Melissa looked disappointed. “That’s true.”
“I’ve been wondering why it’s been happening, and why we…in particular you, seem to be the key. After all, we aren’t even French. Why would Pierre wait two hundred and seventy years and then pick on an English couple?”
“I must have French blood way back in my ancestry.” Melissa grinned impishly, and he couldn't help smiling in return. “Will you still marry me if I’m French as well as a bastard—” Blood ran into her face. She coughed and looked down at her hands. “Sorry.”
Tempted to laugh at her impulsive words and shocked expression, Rory pursed his mouth. “It’s awfully good of you to ask, Melissa. I know you won’t believe me, but that was my very first proposal.”
“And?” Her face scarlet with embarrassment, she lifted her head and stared at him. Even if she hadn’t meant to say it, she wanted an answer now. “And? What’s your answer?”
A good thing he had no doubts about his answer. He let his smile spread across his face. “I’ll marry you, French or not.”
“But what about being a bastard? We’ve never spoken of it.”
“It won’t matter.” He shrugged. “It’s not as if it is something you could have changed.”
“But your parents?”
It had to be faced at some point. He leant forward, his glass cradled in both palms. “I’ll take you to meet them. If the occasion arises, we’ll tell them. If it doesn’t, we won’t. It isn’t really any of their business.”
“But they’ll make it theirs. And wouldn’t it be better to get it over with, rather than always wondering if it is going to crop up?”

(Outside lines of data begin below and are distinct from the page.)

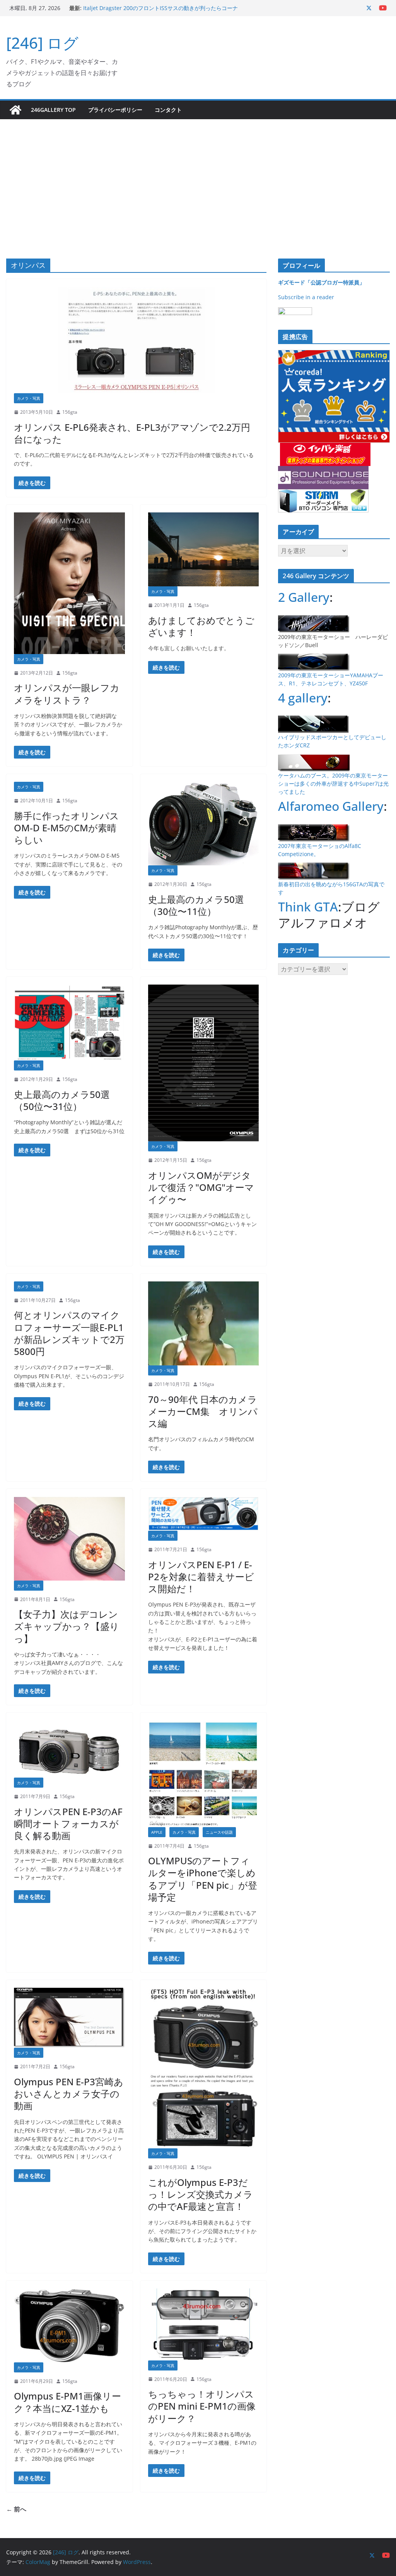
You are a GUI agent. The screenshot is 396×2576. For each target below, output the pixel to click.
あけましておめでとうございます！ (201, 626)
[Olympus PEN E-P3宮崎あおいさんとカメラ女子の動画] (69, 2018)
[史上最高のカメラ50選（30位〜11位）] (203, 823)
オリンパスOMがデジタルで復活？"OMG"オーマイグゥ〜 (201, 1187)
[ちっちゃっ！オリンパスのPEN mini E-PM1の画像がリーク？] (203, 2324)
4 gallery (303, 697)
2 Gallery (303, 597)
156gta (69, 412)
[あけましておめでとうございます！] (203, 549)
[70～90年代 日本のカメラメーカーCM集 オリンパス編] (203, 1323)
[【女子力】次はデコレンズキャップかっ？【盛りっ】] (69, 1538)
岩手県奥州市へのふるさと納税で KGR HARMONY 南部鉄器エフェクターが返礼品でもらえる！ (158, 11)
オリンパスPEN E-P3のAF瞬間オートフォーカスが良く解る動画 (68, 1823)
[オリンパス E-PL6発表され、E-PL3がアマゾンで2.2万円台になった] (136, 340)
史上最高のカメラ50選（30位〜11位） (196, 905)
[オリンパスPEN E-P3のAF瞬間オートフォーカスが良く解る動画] (69, 1749)
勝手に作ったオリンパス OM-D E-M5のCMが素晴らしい (66, 827)
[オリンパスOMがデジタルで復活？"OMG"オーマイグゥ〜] (203, 1063)
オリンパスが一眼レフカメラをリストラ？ (66, 693)
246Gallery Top (53, 109)
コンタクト (168, 109)
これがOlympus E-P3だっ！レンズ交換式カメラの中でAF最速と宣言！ (200, 2194)
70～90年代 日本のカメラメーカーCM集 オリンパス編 (203, 1411)
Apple (156, 1832)
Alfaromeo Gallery (331, 806)
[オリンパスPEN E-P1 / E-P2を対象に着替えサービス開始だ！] (203, 1514)
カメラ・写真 (28, 398)
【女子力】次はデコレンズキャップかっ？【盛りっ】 (66, 1626)
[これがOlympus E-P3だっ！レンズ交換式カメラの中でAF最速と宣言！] (203, 2068)
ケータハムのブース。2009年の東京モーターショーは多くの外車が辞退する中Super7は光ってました (333, 783)
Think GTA (308, 906)
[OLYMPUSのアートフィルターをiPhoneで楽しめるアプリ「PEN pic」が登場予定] (203, 1773)
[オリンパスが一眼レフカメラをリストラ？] (69, 583)
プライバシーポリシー (115, 109)
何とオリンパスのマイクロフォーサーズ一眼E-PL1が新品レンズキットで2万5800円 (69, 1333)
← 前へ (16, 2509)
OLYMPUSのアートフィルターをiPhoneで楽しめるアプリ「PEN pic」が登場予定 (202, 1878)
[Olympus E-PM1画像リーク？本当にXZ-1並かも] (69, 2325)
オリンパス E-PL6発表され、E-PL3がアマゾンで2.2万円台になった (132, 433)
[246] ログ (42, 42)
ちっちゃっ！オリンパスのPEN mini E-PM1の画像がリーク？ (202, 2406)
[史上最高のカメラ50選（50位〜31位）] (69, 1022)
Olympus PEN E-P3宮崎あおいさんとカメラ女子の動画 (68, 2093)
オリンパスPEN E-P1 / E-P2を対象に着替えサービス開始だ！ (201, 1576)
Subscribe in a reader (306, 297)
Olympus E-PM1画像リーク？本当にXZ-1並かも (67, 2401)
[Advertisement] (198, 177)
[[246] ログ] (15, 110)
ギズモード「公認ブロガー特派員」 (321, 282)
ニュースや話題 (219, 1832)
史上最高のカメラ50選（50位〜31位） (62, 1100)
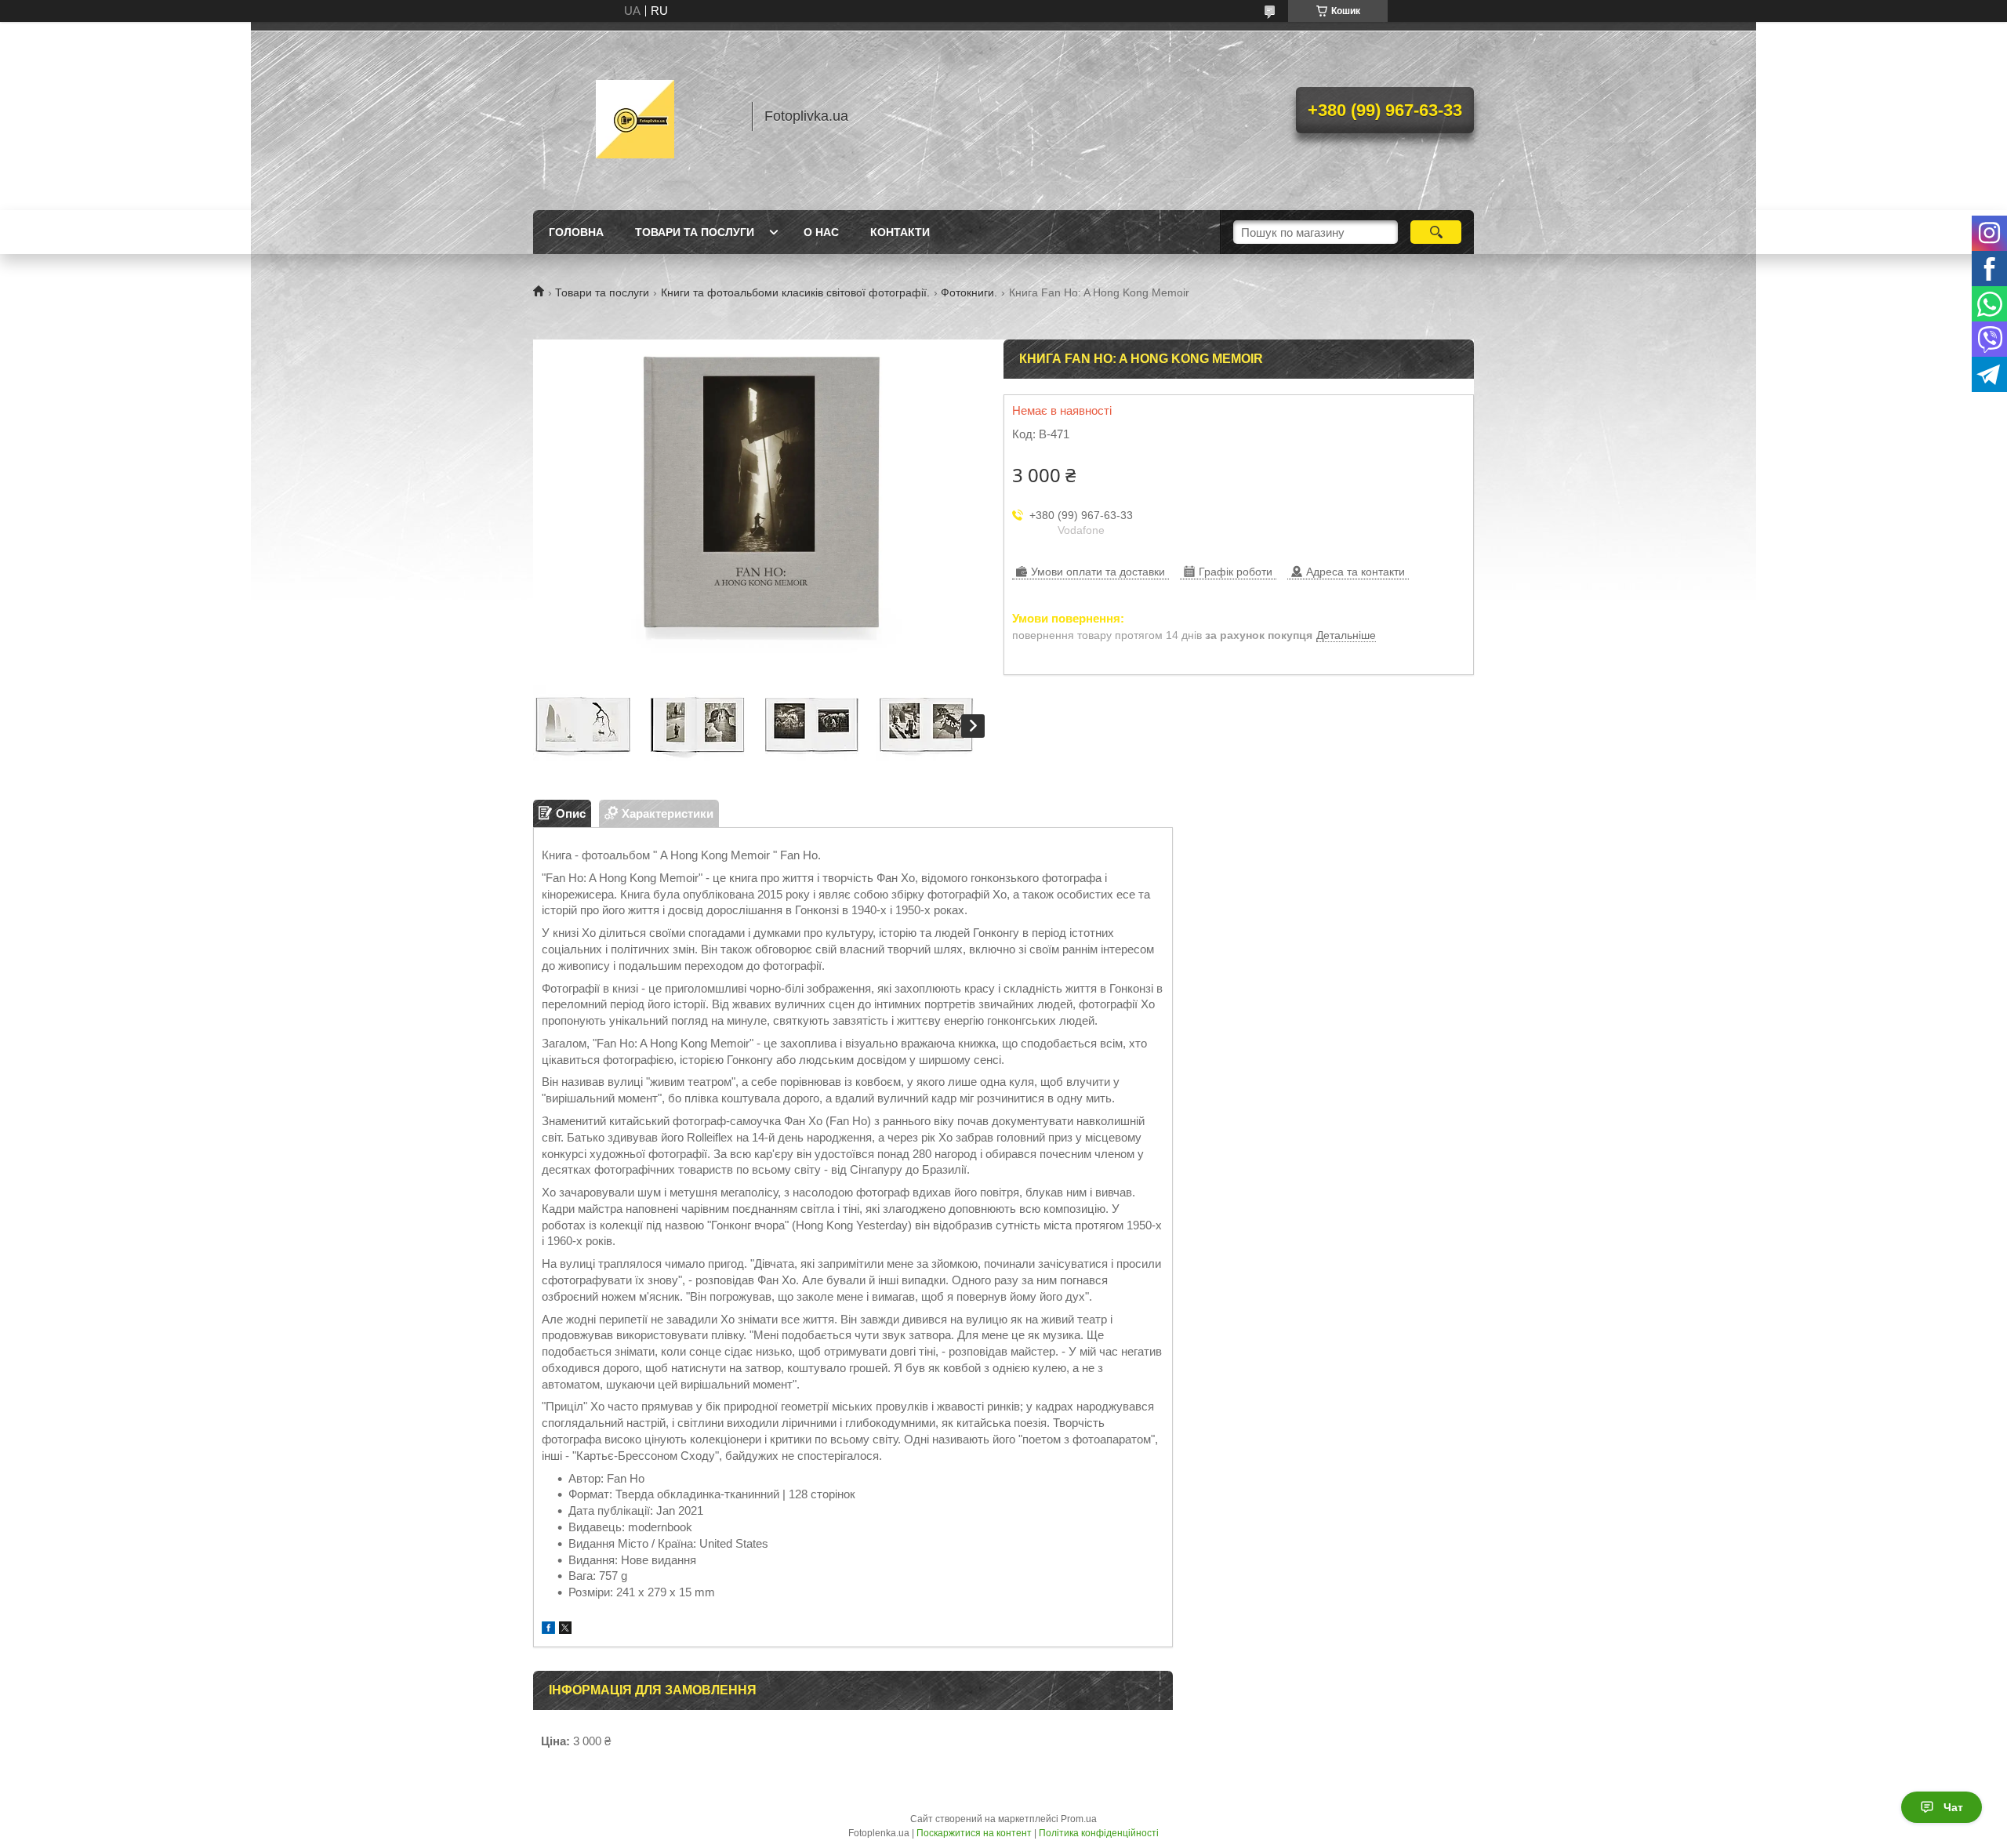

Sobering, he studied her. “You’re probably right. We may as well have one major explosion as several small ones over the years.”
Melissa pushed herself between his knees, and he moved to give her room. “The thought of years with you sounds delightful. Are you quite, quite sure about this? I don’t want to cause a rift between you and your parents.”
He snorted in bitter humor. “There’s been a rift for several years already. You might just be the cause of healing it.” His fingers trailed her cheek, pushed a strand of hair behind her ear.